Planetary Information Retrieval

View the Project on GitHub sne3091/PlanetaryIR

Comparison of author extraction using different techniques

The author extraction was performed on various documents and a subset of them are represented above. The graph shows the number of authors extracted using DeepDive and Stanford's NER which is compared to the actual number of authors which was scanned for and extracted manually. The numbers for each of these are plotted with the documents on the Y-axis and the number of extractions using various methods on the X-axis. The legend indicates the colors for each of the methods used. We see that in all the cases, DeepDive's UDF performs better than NER. UDF is a User Defined function which is a python based script whereas NER uses PERSON tags to perform extractions. In fact, it extract 100% of the authors in all cases.

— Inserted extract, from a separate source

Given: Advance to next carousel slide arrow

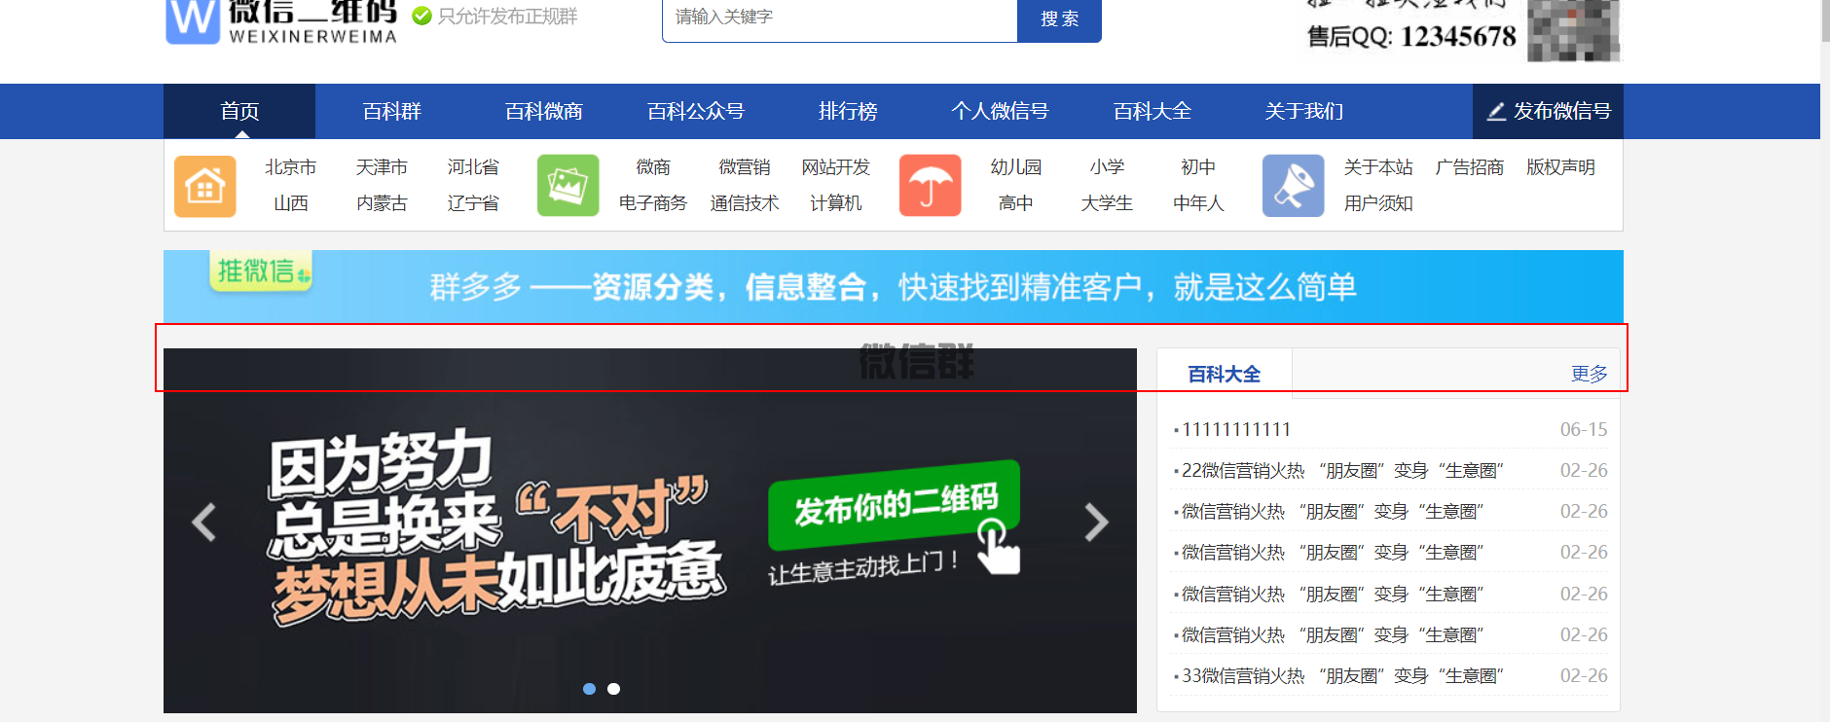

Comparison of target extraction with reference to known ChemCam and MER pruned lists

The target extraction was performed on the same set of documents as the author extractions. The graph shows the number of targets extracted using DeepDive's UDF which is compared to the actual number of targets which was scanned for and extracted using a python script that checks each word in the text against a gold standard ChemCam and MER pruned target lists. The numbers for each of these are plotted with the documents on the Y-axis and the number of extractions using various methods on the X-axis. The legend indicates the colors for each of the methods used. In most cases, the number of targets discovered by DeepDive is significantly close to the ones in the expected list obtained from ChemCam and MER. However, in case 2620 we see that there are 0 extractions and this is because of missed features/other ways in which targets are described within these documents. Altough not perfect, I believe that this application has a good start and can be improved by observing the missed features and plugging them back in to the script to improve extractions.